Turn the items below into a Markdown table with two columns, No. and Text, giving each nonblank line its own numbered row. Leave the pictures out.

§ Working data:
───

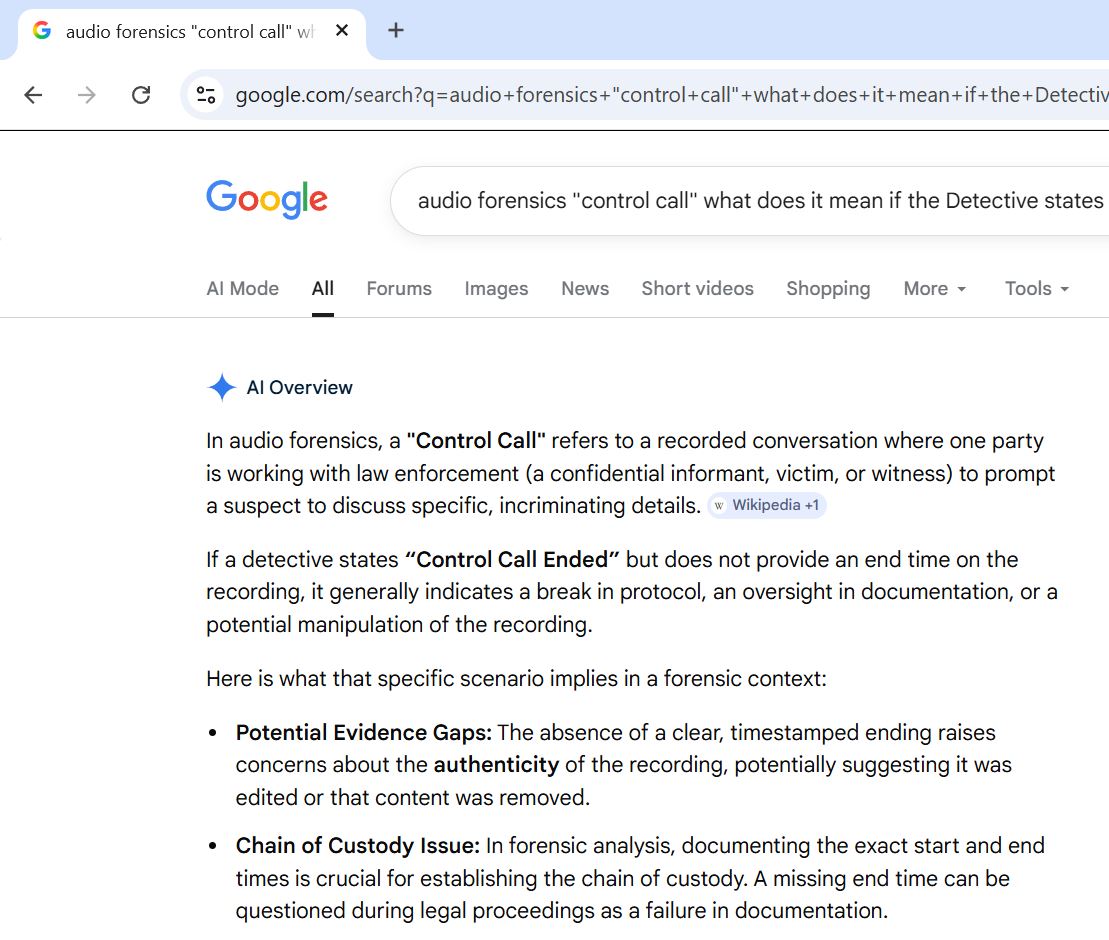Select the All results tab
The height and width of the screenshot is (940, 1109).
click(322, 288)
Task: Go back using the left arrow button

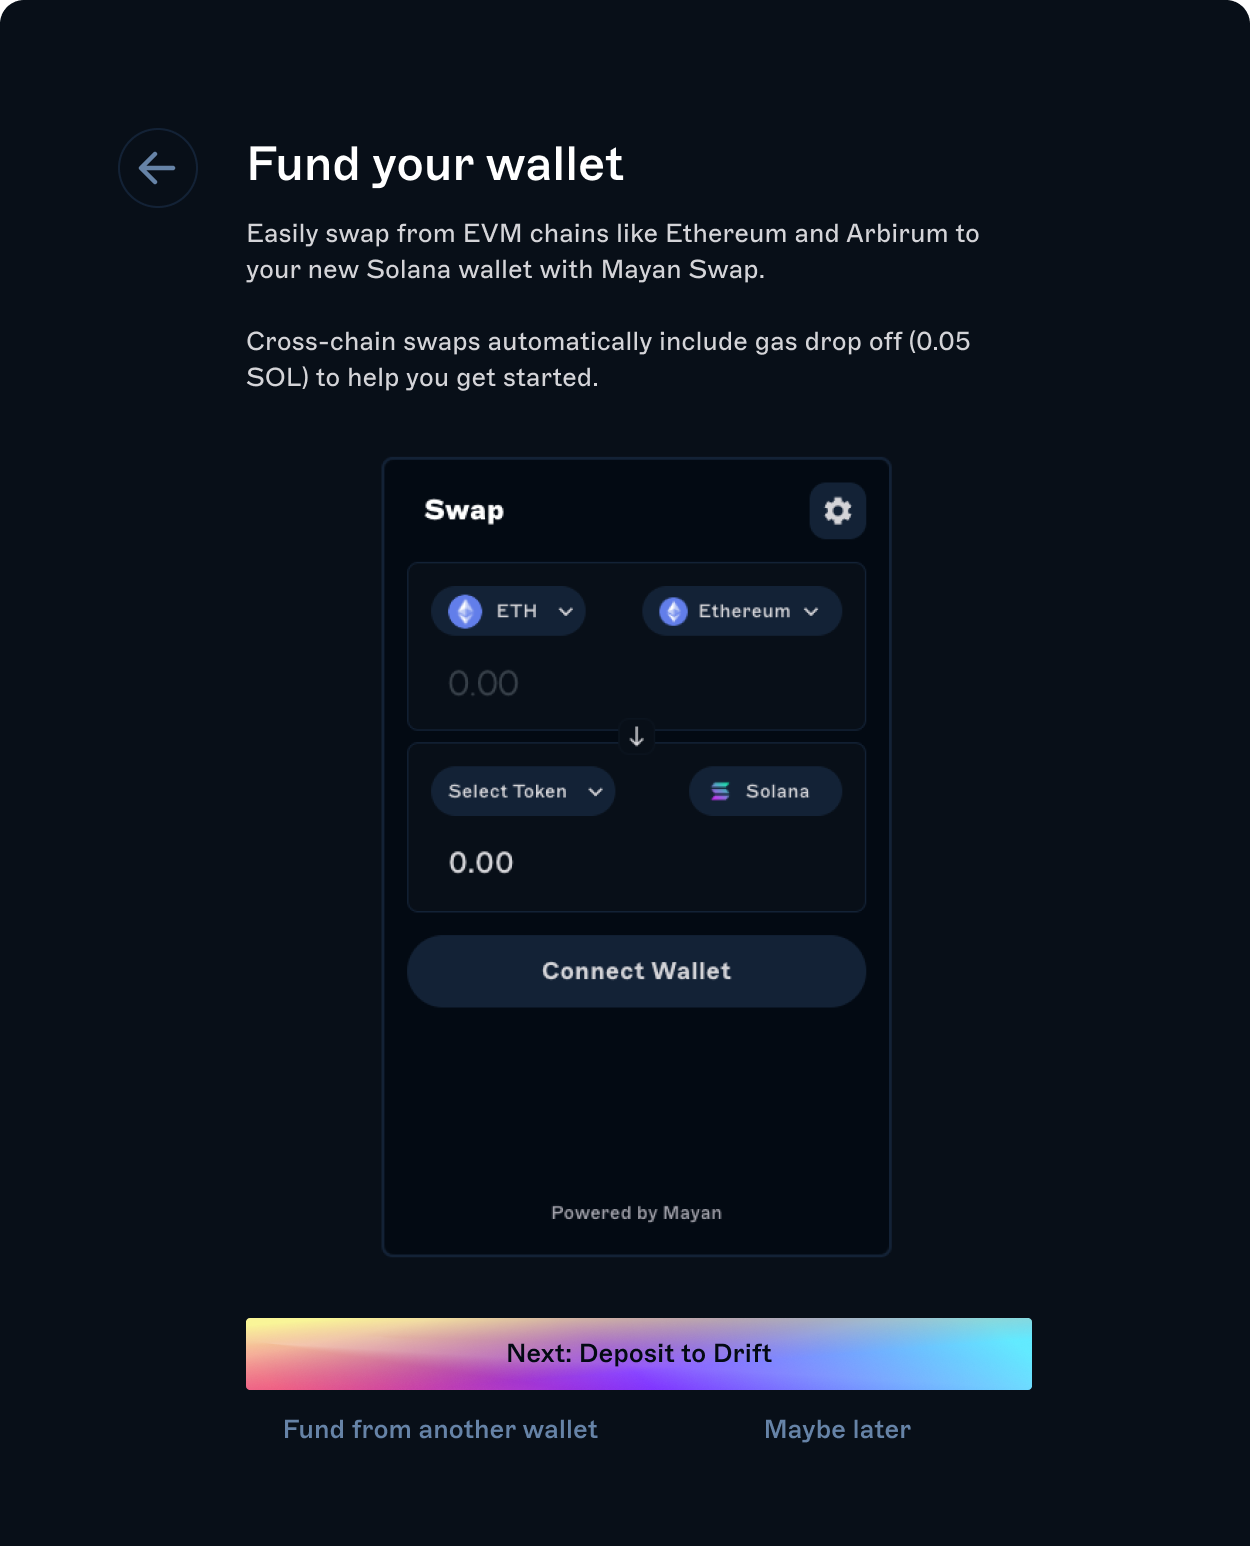Action: pos(158,168)
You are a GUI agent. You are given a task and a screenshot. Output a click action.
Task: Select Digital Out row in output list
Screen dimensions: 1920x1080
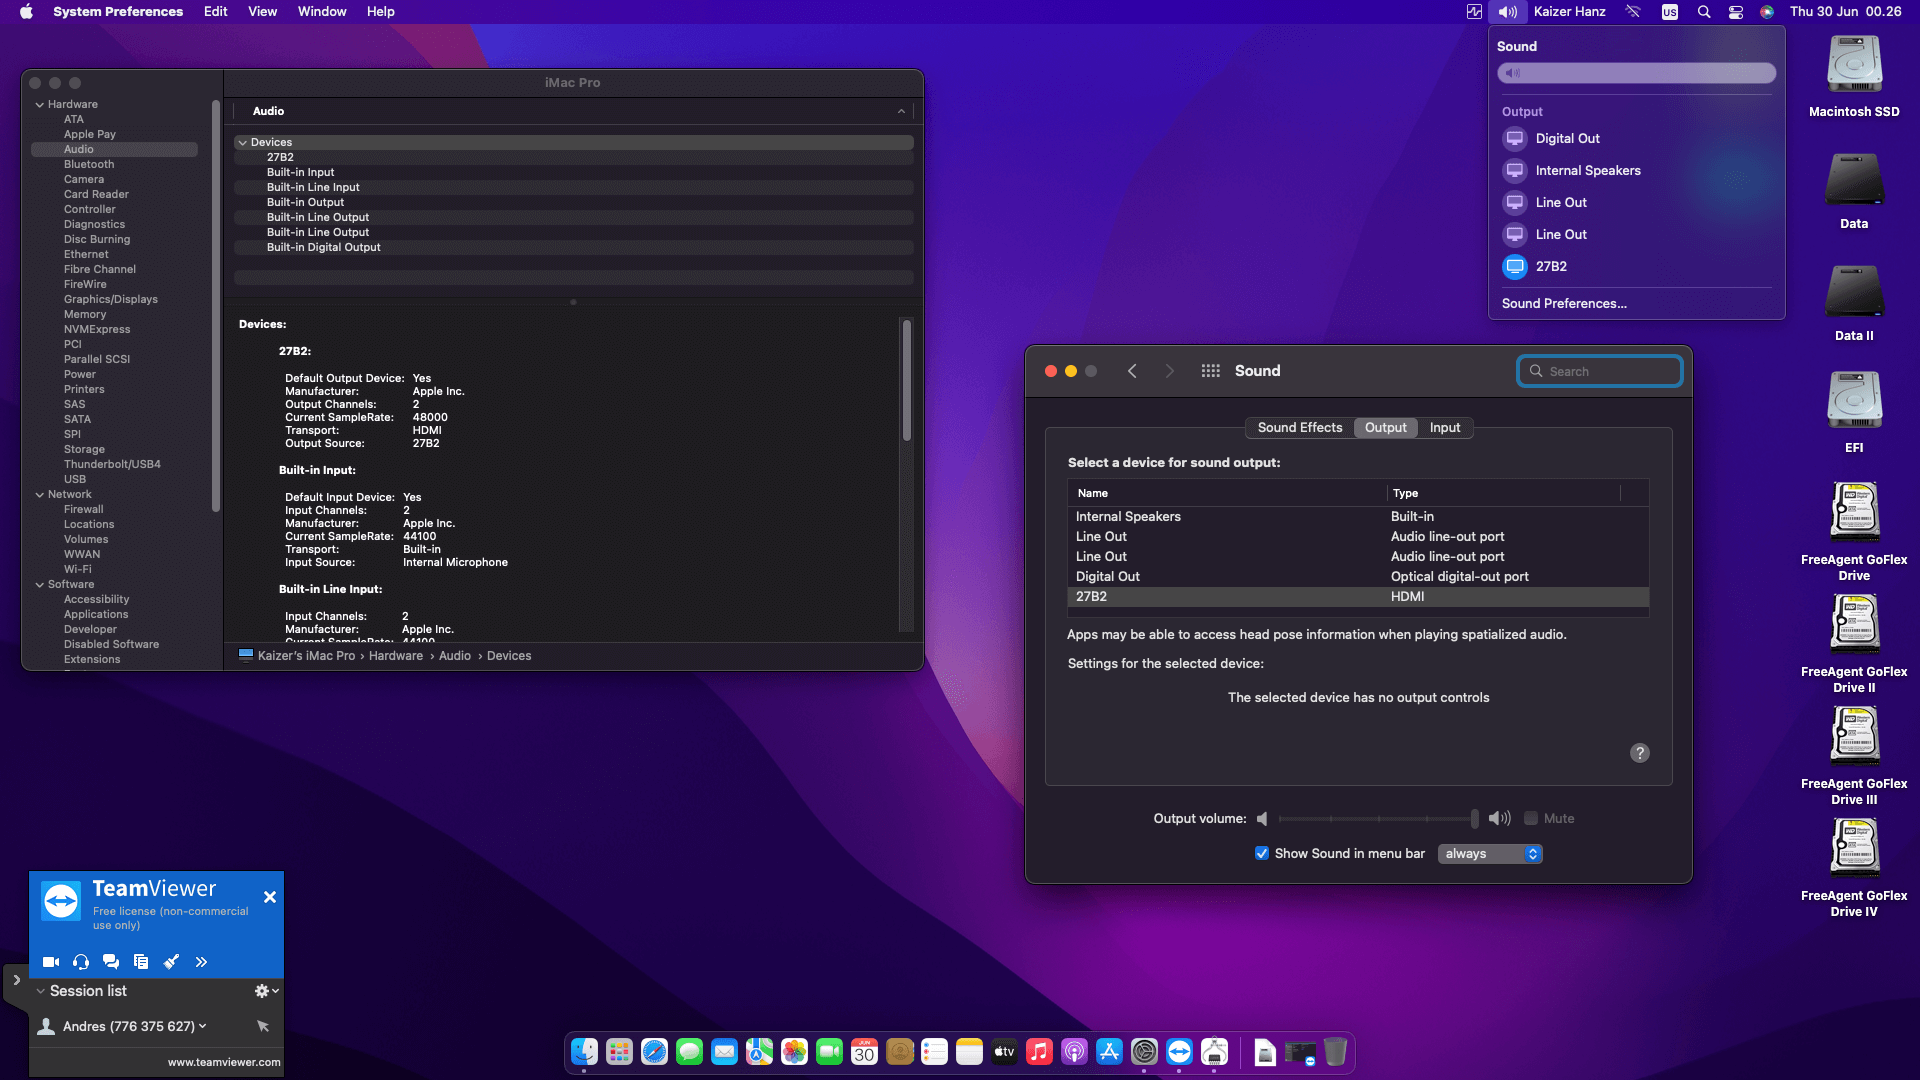tap(1107, 576)
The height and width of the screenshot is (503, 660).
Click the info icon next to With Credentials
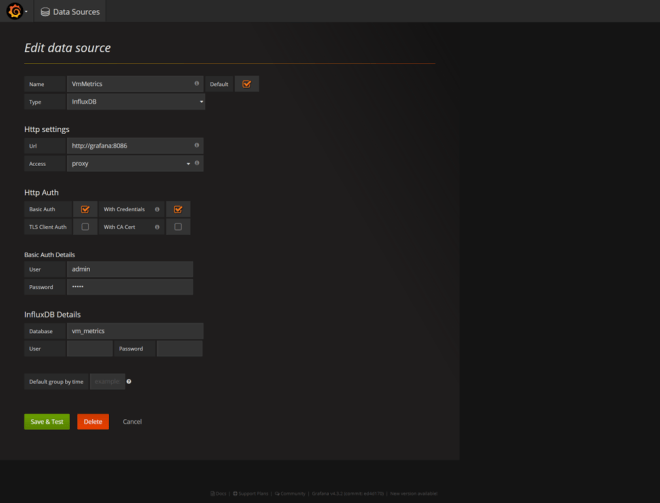click(157, 209)
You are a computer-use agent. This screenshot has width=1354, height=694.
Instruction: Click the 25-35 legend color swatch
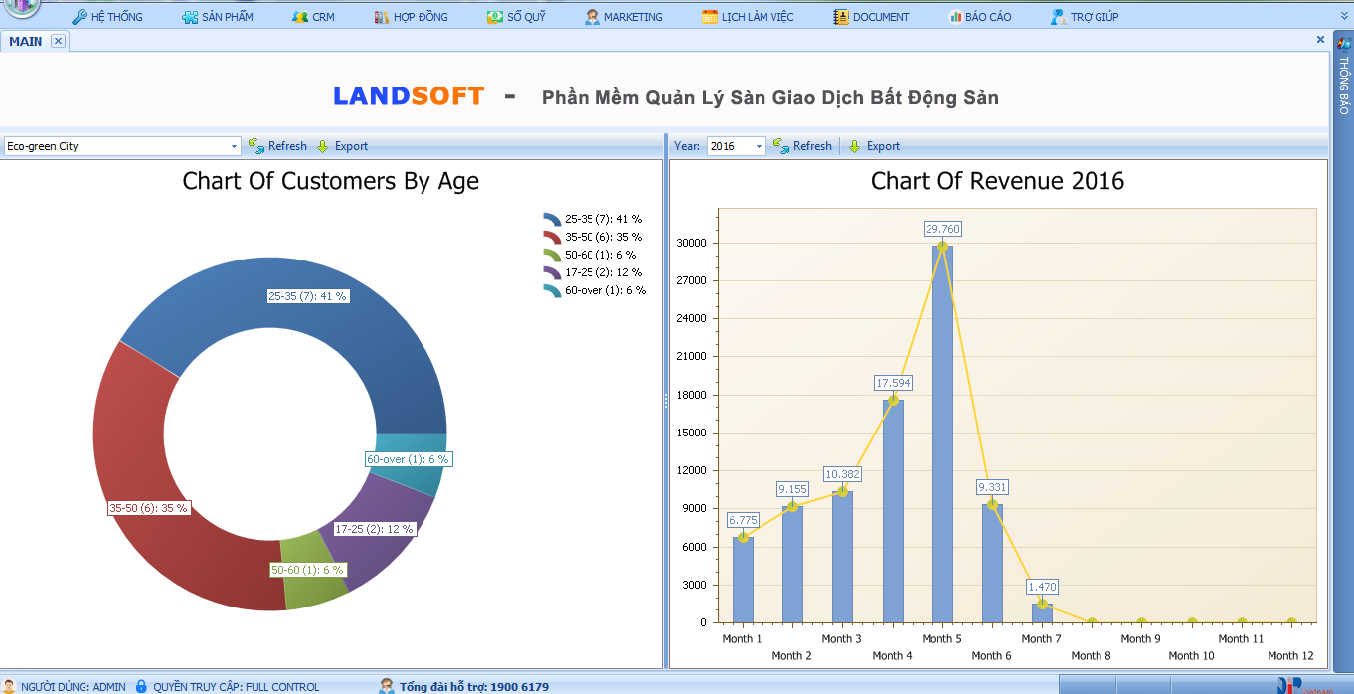pos(552,219)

───

§ Correct answer:
| No. | Text |
|---|---|
| 1 | Select the All results tab |
| 2 | The height and width of the screenshot is (940, 1109). |
| 3 | click(322, 288) |
| 4 | Task: Go back using the left arrow button |
| 5 | Action: pos(158,168) |
| 6 | You are a GUI agent. You are given a task and a screenshot. Output a click action. |
| 7 | Task: Select Digital Out row in output list |
| 8 | Screen dimensions: 1920x1080 |
| 9 | tap(1107, 576) |
| 10 | The height and width of the screenshot is (503, 660). |
| 11 | Click the info icon next to With Credentials |
| 12 | click(157, 209) |
| 13 | You are a computer-use agent. This screenshot has width=1354, height=694. |
| 14 | Instruction: Click the 25-35 legend color swatch |
| 15 | pos(552,219) |